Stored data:

= Beginning of Section =

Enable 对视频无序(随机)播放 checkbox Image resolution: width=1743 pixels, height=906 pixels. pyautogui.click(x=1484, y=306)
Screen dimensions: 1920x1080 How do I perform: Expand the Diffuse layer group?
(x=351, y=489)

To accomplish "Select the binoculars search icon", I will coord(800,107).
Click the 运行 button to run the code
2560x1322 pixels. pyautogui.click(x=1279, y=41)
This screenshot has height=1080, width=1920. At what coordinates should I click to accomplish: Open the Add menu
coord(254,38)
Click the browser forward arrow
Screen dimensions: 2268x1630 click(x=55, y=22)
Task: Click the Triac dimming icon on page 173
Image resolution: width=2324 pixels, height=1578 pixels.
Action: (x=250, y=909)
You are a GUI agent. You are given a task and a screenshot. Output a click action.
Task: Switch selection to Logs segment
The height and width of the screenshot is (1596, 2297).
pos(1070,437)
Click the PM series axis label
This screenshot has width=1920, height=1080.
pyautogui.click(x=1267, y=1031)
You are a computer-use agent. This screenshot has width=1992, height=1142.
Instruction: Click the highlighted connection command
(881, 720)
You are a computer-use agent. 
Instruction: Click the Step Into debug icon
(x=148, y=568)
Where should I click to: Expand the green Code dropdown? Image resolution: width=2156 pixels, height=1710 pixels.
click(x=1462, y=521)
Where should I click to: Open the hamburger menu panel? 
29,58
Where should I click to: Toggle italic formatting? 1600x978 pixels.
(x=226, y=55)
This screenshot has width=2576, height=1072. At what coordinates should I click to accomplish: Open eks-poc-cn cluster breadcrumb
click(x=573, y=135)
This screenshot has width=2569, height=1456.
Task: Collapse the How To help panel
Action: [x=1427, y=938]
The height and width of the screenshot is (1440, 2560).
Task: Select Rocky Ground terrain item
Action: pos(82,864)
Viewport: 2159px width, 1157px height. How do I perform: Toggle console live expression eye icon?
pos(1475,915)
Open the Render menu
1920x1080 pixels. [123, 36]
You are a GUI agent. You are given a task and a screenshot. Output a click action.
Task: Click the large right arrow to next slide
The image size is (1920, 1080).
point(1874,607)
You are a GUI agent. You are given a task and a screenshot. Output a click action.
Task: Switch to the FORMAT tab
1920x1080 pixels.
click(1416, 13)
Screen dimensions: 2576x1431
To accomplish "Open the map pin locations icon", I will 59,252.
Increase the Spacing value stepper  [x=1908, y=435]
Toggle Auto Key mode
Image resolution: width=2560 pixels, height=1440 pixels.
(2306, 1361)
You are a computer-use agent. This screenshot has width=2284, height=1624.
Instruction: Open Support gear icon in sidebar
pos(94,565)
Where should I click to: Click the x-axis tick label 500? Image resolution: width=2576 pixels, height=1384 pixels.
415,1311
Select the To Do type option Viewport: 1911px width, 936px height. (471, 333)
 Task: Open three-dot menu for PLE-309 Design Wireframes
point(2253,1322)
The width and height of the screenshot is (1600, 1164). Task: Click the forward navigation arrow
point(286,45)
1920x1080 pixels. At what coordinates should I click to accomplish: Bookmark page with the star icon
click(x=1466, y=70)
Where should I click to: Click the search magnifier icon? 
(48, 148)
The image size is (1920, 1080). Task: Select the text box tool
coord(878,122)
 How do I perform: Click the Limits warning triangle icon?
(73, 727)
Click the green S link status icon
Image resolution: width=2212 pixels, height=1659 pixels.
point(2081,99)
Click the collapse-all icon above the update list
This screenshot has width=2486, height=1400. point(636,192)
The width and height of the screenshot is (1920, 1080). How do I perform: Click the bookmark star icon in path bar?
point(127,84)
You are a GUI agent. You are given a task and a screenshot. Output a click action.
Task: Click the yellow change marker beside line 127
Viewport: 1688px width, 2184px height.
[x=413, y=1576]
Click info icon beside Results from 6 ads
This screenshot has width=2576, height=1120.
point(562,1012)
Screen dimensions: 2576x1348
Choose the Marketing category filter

= End of Section =

• _Description of the task_: Tally up the lines holding the word "Switch" in the data above, and answer with that figure only.

• _Answer box_: 2